Abi adalah sosok yang kasar dan keras. Selama perawatan ia menolak makan dan meminum obatnya. Dia marah pada keadaan, dan hal tersebut justru memperburuk kondisi. Selain suster di rumah sakit, Indah-lah pelampiasan atas kemarahannya. Selain keras, Abi juga bersikap dingin terhadap kehidupannya. Ia jarang mengabarkan keadaan dirinya kepada keluarganya di Indonesia. Baginya, bila ia tidak berkabar, berarti ia baik-baik saja.
SCROLL TO CONTINUE WITH CONTENT
Dari perbedaan pandangan hidup antara Indah dan Abi ini, percakapan menjadi menarik. Bagi Abi yang menghabiskan hampir seluruh hidupnya di kapal, jika seseorang terlalu fokus pada tujuan, ia akan lupa menikmati perjalanan. Dan begitulah Indah mendapati dirinya. Tiap hari bekerja, namun pada kenyataannya ia merasa tidak ada yang dikerjakan. Indah seperti terjebak dalam rutinitas, dan tidak bisa melepaskan diri. Percakapan demi percakapan membuat mereka semakin dekat dan saling menaruh hati.
Sebagaimana kebanyakan drama Korea, film yang juga dibintangi oleh Sapto Soetarjo dan Kenes Andari ini merupakan drama romantis yang mudah untuk dinikmati. Gaya busana bertumpuk yang trendi dan cantik, sudut-sudut kota Busan, pelabuhan, toko-toko tua yang menawan, taman dan burung yang sedang bermigrasi di musim dingin serta kuil di tepi laut membuat film perdana yang disutradarai oleh Titien Wattimena ini memberi pemandangan berbeda, yang menjadi salah satu kekuatan film ini. Selain itu, Atiqah Hasiholan dan Rio Dewanto juga tampil cukup baik. Sayangnya, percakapan di antara mereka kadang terlalu cepat sehingga kurang terdengar jelas.
Bagi penggemar film romantis, film yang diputar perdana di Busan International Film Festival ini layak menjadi pilihan. Formulasi cerita yang dipakai memang terbilang klasik: dari terpaksa, tidak suka, lantas menjadi jatuh cinta.
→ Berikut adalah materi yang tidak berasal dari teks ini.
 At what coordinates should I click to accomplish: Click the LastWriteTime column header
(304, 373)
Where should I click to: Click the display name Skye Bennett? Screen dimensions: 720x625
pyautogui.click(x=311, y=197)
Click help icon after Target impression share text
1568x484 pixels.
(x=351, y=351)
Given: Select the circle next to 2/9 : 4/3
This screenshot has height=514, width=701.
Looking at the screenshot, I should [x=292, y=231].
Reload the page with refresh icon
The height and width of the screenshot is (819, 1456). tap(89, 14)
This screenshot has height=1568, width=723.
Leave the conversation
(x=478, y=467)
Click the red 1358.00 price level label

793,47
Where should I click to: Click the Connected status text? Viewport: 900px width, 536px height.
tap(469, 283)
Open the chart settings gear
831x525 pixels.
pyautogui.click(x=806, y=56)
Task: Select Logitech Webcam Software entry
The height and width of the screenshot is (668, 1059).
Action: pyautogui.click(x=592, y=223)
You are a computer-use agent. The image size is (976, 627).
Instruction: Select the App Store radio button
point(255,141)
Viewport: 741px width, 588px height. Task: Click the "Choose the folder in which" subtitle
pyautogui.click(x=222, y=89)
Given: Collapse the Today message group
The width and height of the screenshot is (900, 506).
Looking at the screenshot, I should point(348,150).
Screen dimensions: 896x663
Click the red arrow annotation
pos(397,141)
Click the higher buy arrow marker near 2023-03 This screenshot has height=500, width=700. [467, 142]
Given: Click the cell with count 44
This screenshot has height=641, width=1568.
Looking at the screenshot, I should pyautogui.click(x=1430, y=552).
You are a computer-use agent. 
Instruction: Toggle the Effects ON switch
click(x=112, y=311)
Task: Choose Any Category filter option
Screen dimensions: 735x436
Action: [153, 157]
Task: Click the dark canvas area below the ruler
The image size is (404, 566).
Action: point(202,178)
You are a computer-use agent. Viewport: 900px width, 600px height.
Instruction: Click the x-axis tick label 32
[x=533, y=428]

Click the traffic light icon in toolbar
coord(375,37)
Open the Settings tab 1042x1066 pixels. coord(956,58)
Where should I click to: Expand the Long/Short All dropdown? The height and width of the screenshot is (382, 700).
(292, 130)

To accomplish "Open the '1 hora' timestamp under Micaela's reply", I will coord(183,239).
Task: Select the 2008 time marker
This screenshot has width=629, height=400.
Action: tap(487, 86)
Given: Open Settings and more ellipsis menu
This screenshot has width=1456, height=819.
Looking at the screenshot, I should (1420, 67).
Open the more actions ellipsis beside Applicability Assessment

Namun, Titien berhasil menghadirkannya dalam gambar-gambar yang menghanyutkan dengan latar yang cantik, serta menjalarkan kehangatan dari layar ke bangku penonton.
Peringatan bagi Anda yang berniat menyaksikan film yang menampilkan ERU, Prince of Ballad dari Korea ini: Jangan buru-buru meninggalkan tempat duduk Anda saat credit title di akhir film mulai muncul. Tak mau membiarkan film ini berakhir dengan cerita menggantung, Titien memberi kejutan yang menyentuh dan patut ditunggu bagi Anda penggila kisah cinta.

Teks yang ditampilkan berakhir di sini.